Ferma (Federazione europea delle Associazioni di Risk Manager) e Bipar (Federazione europea intermediari) hanno siglato un protocollo d’intesa finalizzato a favorire la trasparenza nell’attività di intermediazione assicurativa. In particolare, i Broker devono comunicare ai Risk Manager l’entità dei compensi che percepiscono dagli assicuratori e informarli circa eventuali conflitti di interessi che possano compromettere la correttezza delle operazioni intermediative.

Questo accordo pare piuttosto singolare sotto vari profili:

  1. come si fa a pretendere che un intermediario comunichi quanto guadagna? Che senso ha? Questi sono affari suoi. E come si fa a verificare se i numeri comunicati sono veri?
  2. l’accordo non è vincolante per le parti. Ciò significa che l’intermediario non è tenuto a rispettarlo. E’ ovvio che se qualcuno deve nascondere qualcosa può, in questo modo, sfuggire
    facilmente ai controlli. In ogni caso, si “raccomanda” di adottare il protocollo. Ma esiste ancora qualche sprovveduto che crede veramente che una “raccomandazione” abbia forza cogente e possa prevalere sulle solite logiche di budget?
  3. inoltre questa informativa va rilasciata non ad un soggetto terzo (es. un’Autorità pubblica di vigilanza) ma al cliente (Risk Manager). Così se il cliente piglia la mazzetta dal Broker (anche sotto forma di più pudichi omaggi, vacanze esotiche per tutta la famiglia, alberghi e ristoranti pagati in occasioni poco formali nelle più importanti capitali straniere) siamo sicuri che non emergerà alcun problema di trasparenza o di conflitto di interessi.

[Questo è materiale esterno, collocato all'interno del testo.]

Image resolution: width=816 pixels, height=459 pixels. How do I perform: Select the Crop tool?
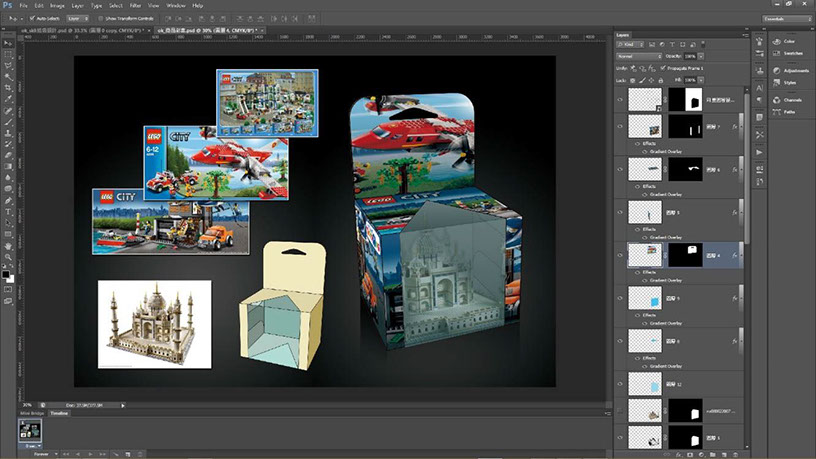(x=8, y=86)
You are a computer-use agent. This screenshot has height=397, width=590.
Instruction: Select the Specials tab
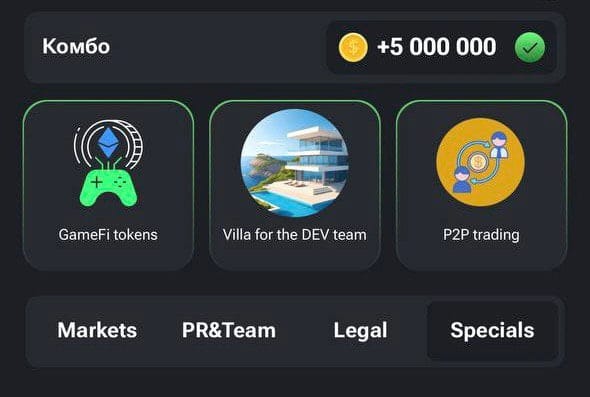pos(492,331)
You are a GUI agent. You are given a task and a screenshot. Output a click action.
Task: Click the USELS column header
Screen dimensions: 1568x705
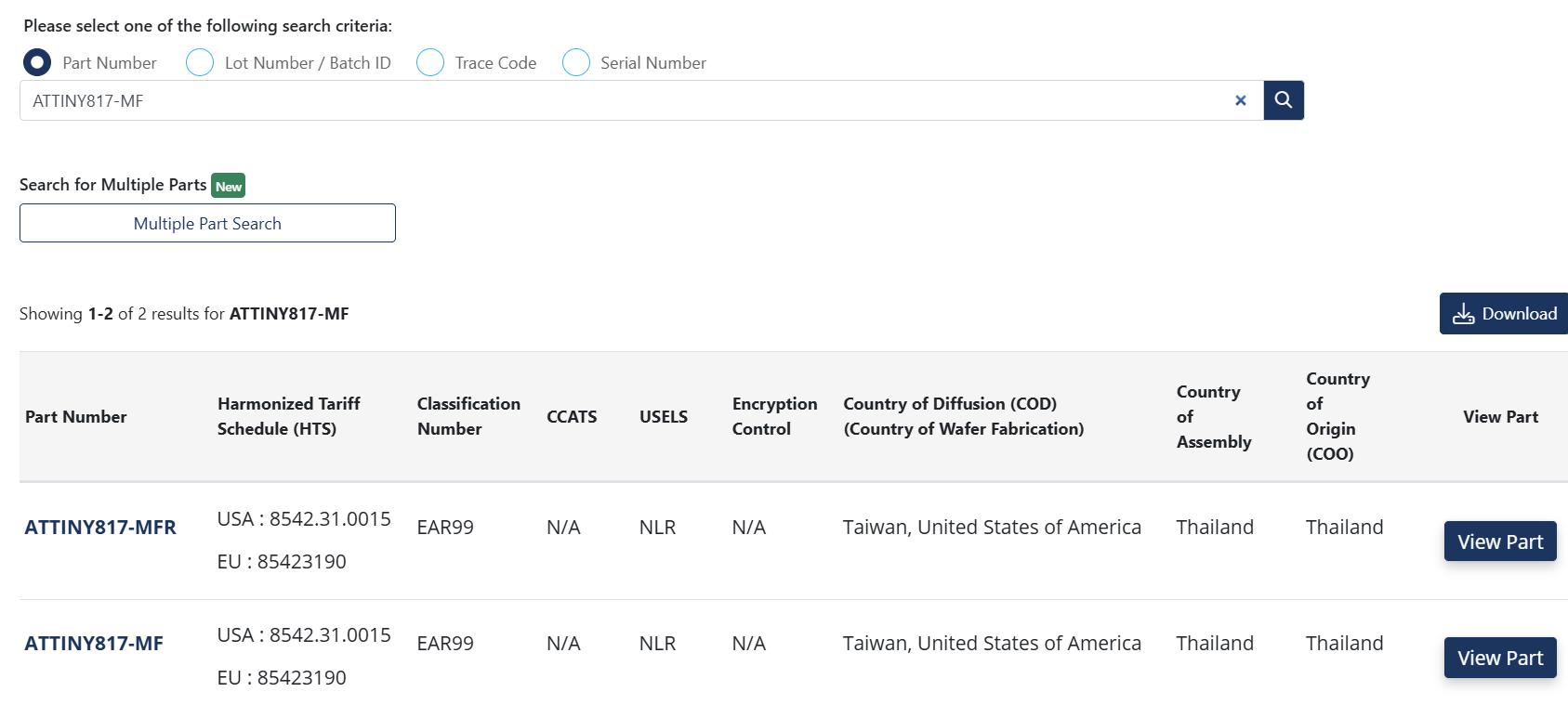click(664, 417)
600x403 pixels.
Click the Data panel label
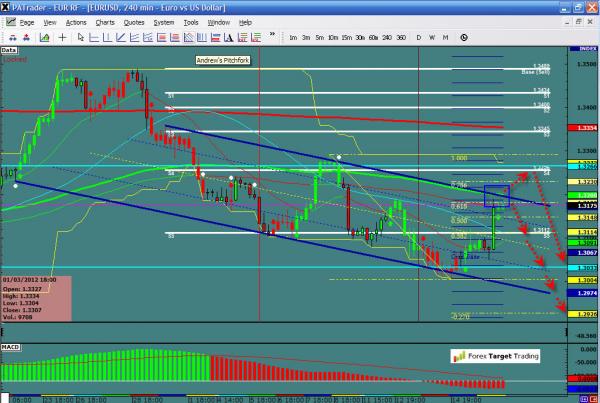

Ma Ferma e Bipar non hanno niente di meglio da fare? Non potevano, ad esempio, affrontare più urgenti problemi come la necessità di riqualificare entrambe le professioni? Per gli intermediari la legge italiana prevede un percorso formativo obbligatorio ma ridicolo. 30 ore di formazione annuali che possono essere svolte anche in videoconferenza o in autoapprendimento (auguri!). Per i Risk Manager, invece, non c’è nessun obbligo formativo (perchè non sono intermediari). Con il rischio che chi vende le polizze non sappia che cosa vende, e chi le compra non sappia che cosa compra. Oppure dibattere su quali nuove strategie adottare per persuadere le Compagnie ad assicurare decentemente i rischi catastrofali (terremoto e alluvioni) delle PMI o dei privati?

Tanto più che le due Associazioni pare abbiano lavorato duramente al protocollo per oltre un anno! Speriamo che almeno si siano divertiti nelle sicuramente numerose occasioni di svago a margine dei lavori. Così non sarà stato tempo completamente perso. Magari potrebbe essere interessante verificare quanto è costato il tutto, in termini di rimborsi spese per trasferte, vitto, alloggio, etc. Ma questi sono problemi dei rispettivi associati.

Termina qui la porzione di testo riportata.